Ein Ziel der organischen Halbleiterforschung ist es, organische Polymere mit kleinen Energieabständen herzustellen. Solche stark absorbierenden, tief gefärbten Kunststoffe zu entwickeln ist allerdings schwierig und daher aktuell ein besonders aktiver Forschungszweig. „Das neue Material aus unseren Laboren lässt bereits mit bloßem Auge erkennen, dass dies hier gelungen ist!“, freut sich Staubitz. Tiefviolett erscheint das Polymer in Lösung und nahezu schwarz als dünner Film.
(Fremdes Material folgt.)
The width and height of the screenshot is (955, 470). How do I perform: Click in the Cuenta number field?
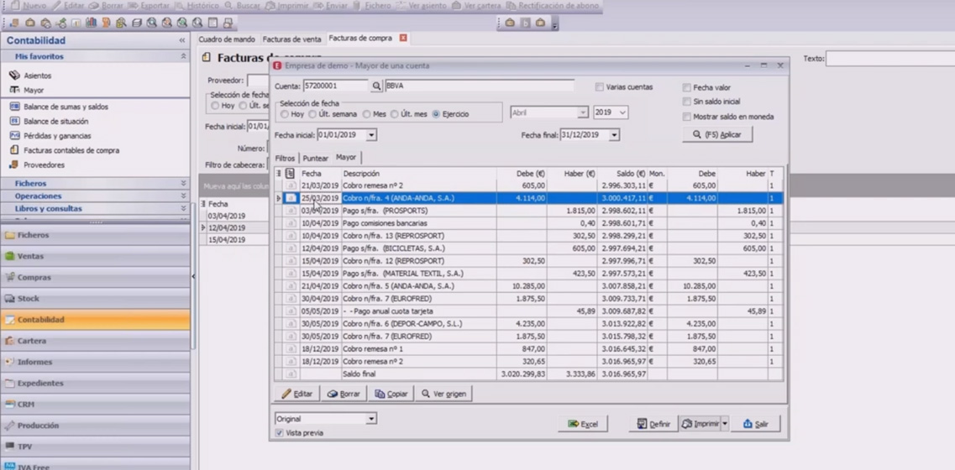coord(334,86)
Um möglichst kleine Energieabstände zu erzielen, gingen die Kieler Forschern einen neuen Weg in der Chemie. In eine Kohlenstoff-Polymerkette bauten sie Zinn in ringförmigen Zyklen ein, die Stannole genannt werden. Zinn gehört derselben chemischen Gruppe wie Kohlenstoff an und ähnelt ihm deshalb in einigen Eigenschaften. Elektronisch unterscheiden sich Stannole und die entsprechenden Kohlenstoffverbindungen (Cyclopentadiene) jedoch stark. „Zinn ist nicht einfach nur ein besonders dickes Kohlenstoffatom“, erklärt Anne Staubitz. „Es kann die hohen Energieniveaus in seinen organischen Verbindungen massiv herabsetzen.“ Bis jetzt hatte es aber noch niemand geschafft, diese besonderen Eigenschaften des Zinns in polymeren Materialien zu nutzen.
Abb.: Die Absorption des Polymers reicht bis in den orangen Bereich des Spektrums, so dass das Auge beim Betrachten nur noch den langwelligen Teil des Spektrums wahrnimmt; somit erscheint das Polymer optisch als tiefviolett. (Bikd: A. Staubitz)
Insbesondere die Verknüpfung der einzelnen molekularen Monomere zu langen Polymerketten bereitete den Forschenden Schwierigkeiten. Diese Monomere enthielten nämlich nicht nur das gewünschte Zinn in den Stannol-Einheiten selbst; Zinn war auch in reaktiven Kupplungs-Gruppen, die zur Verknüpfung der Monomere zum Polymer benötigt wurden, vorhanden. Nur diese Gruppen sollten reagieren. Die Stannolringe hingegen durften nicht angegriffen werden, weil jede unerwünschte Nebenreaktion zu einer dramatischen Verkürzung der Polymerlänge führt, was einen deutlichen Qualitätsverlust des Polymers verursacht.
„Mit unserem Projekt sind wir ein hohes Risiko eingegangen, denn Kupplungsreaktionen, die Zinn zielgerichtet auswählen, waren in der Chemie bislang unbekannt“, betont Staubitz. Die Forscher mussten also nicht nur eine hochselektive, sondern eine höchstselektive Kreuzkupplungsreaktion entwickeln.
Und das Experiment gelang. Unter Einsatz von Palladium als Reaktionsbeschleuniger stellte das Team den gewünschten Kunststoff her. Das Material lässt sich sehr leicht zu dünnen Filmen verarbeiten, die schwarz glänzend sind und deren Anwendungen nun für Tests in organischen Solarzellen zur Verfügung stehen.